Emily Hines: Speaking for Cancer’s Youngest Victims

Finding your passion is a funny thing. Some people are born with it. Others find it later in life. Some struggle to find it at all. And then there are those whose passion is created out of struggle and adversity.

 

On March 29, 2016, Emily Hines was a normal 16 year-old Ponchatoula High School student touring college campuses. Ten days later, she didn’t know if she would even see graduation.

Hines had felt fatigued and lethargic for weeks, sometimes falling asleep in class and drawing her teachers’ ire. An honor roll student, basketball player and co-president of her student council, she was not one to shirk responsibility. Something was clearly wrong. When her pediatrician noticed the large hematoma on the back of Hines’ leg, he urged her mom to bring her to the emergency room.

Several blood tests later, doctors confirmed every parent’s worst fear: Hines had acute promyelocytic leukemia (APL), a cancer of the white blood cells. With APL, the bone marrow produces too many promyelocyte cells. These rogue cells eventually crowd out healthy cells, leading to infection, bleeding and other complications. Fortunately, Hines was in good hands at St. Jude’s Children’s Research Hospital in Memphis. The pediatric oncologist presented her with two options: traditional chemotherapy, which would require ongoing treatment for two years, or an eight-month clinical trial that combined short-term chemotherapy with arsenic. Hines opted for the latter. She was the first pediatric patient to receive this therapy. “I wanted to do the trial to help other kids, not just myself,” she says.

In just 29 days, Hines was in medical remission. Within five months, she was cancer free.

But that’s just the beginning of her story.

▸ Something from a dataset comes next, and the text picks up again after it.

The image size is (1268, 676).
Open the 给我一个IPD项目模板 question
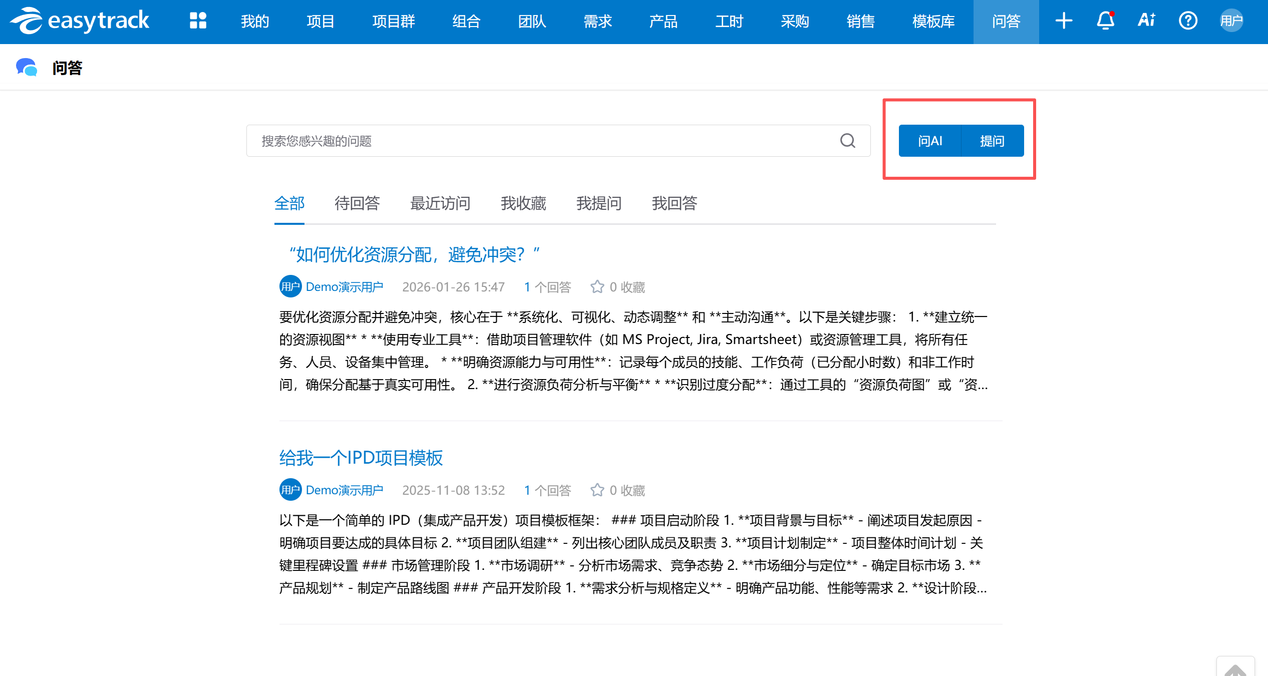361,458
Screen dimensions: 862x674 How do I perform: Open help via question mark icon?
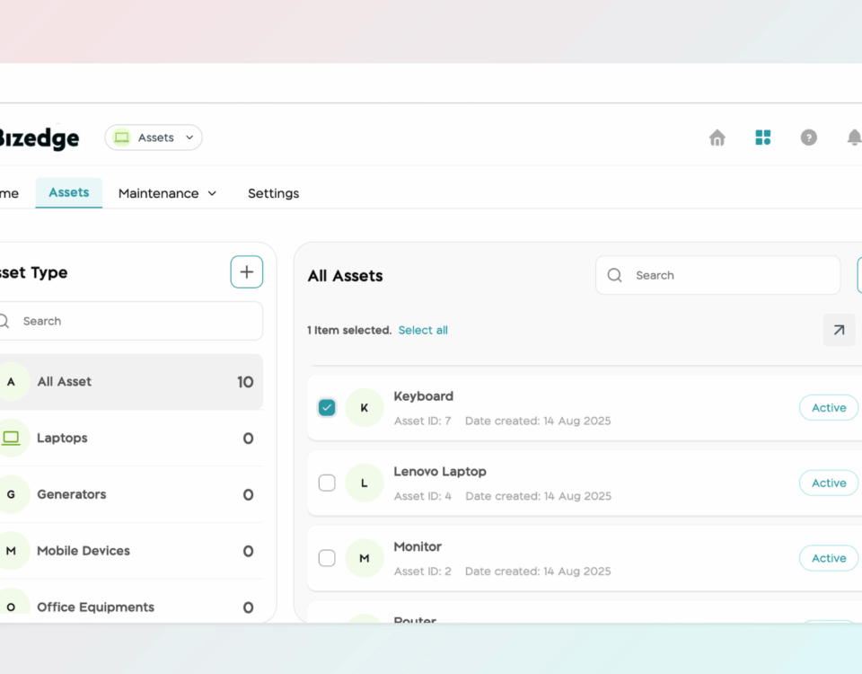[808, 137]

The clinical trial that Hines joined was the first of its kind for children. But using arsenic to treat leukemia is nothing new; it’s been used on adult leukemia patients for more than 15 years. This fact did not sit well with Hines. And the more she researched, the more she became convinced that — compared to adult cancers — childhood cancer research was underfunded and overlooked. In the past 20 years, only three new drugs have been developed specifically for pediatric cancer. But in 2014 alone, the FDA approved nine drugs for adult cancer. Hines believes that all new cancer drugs and treatments should also be tested on kids, and she’s made it her mission to spread the word.

Her ambition caught the attention of St. Baldrick’s Childhood Cancer Research Foundation, which just happened to be looking for its own kid ambassadors to help push the STAR Act (Survivorship Treatment, Access and Research) through legislation in Washington, D.C., this past May during Childhood Cancer Action Days. “I was one of five kids chosen, out of thousands,” Hines says. “It was truly an honor.”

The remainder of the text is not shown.